(Stored records)
——————

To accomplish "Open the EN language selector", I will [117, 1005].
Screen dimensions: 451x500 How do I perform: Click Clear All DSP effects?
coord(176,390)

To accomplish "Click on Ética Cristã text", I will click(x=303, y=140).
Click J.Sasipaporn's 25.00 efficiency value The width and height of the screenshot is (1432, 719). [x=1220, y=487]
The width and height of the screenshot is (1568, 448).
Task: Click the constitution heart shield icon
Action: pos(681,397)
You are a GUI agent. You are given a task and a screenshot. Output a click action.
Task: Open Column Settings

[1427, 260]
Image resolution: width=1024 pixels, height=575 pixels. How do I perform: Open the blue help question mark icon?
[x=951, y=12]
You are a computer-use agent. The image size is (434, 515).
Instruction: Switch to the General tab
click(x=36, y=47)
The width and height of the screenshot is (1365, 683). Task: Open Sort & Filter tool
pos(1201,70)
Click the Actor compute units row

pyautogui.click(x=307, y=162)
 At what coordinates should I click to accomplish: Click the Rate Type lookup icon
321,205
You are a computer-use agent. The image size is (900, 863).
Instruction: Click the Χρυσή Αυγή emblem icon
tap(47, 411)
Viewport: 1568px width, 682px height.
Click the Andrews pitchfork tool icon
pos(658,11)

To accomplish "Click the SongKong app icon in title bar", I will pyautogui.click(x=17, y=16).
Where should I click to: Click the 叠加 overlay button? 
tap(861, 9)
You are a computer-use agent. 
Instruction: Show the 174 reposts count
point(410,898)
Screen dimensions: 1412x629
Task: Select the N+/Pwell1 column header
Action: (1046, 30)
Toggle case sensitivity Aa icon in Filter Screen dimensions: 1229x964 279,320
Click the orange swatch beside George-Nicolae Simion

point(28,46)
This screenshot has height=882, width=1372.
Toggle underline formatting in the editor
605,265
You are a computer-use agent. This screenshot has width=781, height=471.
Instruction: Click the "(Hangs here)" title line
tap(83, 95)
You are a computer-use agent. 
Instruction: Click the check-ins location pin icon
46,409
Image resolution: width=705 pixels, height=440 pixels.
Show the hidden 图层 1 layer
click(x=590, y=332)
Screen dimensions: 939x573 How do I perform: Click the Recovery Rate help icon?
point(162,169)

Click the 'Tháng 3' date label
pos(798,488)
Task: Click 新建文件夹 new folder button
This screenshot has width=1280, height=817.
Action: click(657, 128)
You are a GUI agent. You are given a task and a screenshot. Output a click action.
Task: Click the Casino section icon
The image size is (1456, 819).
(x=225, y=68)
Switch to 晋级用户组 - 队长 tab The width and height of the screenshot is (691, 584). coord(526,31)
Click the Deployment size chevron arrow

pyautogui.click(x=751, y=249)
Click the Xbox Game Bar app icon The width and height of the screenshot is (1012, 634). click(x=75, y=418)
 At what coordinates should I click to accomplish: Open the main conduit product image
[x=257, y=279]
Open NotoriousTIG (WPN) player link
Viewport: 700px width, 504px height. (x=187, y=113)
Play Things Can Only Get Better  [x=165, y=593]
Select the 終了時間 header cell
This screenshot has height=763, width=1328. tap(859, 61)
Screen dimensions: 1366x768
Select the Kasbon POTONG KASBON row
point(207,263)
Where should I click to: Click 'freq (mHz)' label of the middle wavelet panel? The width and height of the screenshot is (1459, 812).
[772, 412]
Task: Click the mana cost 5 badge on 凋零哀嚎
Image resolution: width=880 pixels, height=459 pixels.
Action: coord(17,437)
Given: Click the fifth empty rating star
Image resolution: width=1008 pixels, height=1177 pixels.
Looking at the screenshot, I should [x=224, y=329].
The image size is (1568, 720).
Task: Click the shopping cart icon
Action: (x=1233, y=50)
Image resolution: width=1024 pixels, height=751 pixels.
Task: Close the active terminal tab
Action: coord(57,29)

——————

**What the exercise asks:** Of the lines above, retype only those from the line containing "At what coordinates should I click to accomplish: Open" through the line containing "Play Things Can", including both, exactly.

**Solved exercise:**
 At what coordinates should I click to accomplish: Open the main conduit product image
[x=257, y=279]
Open NotoriousTIG (WPN) player link
Viewport: 700px width, 504px height. (x=187, y=113)
Play Things Can Only Get Better  [x=165, y=593]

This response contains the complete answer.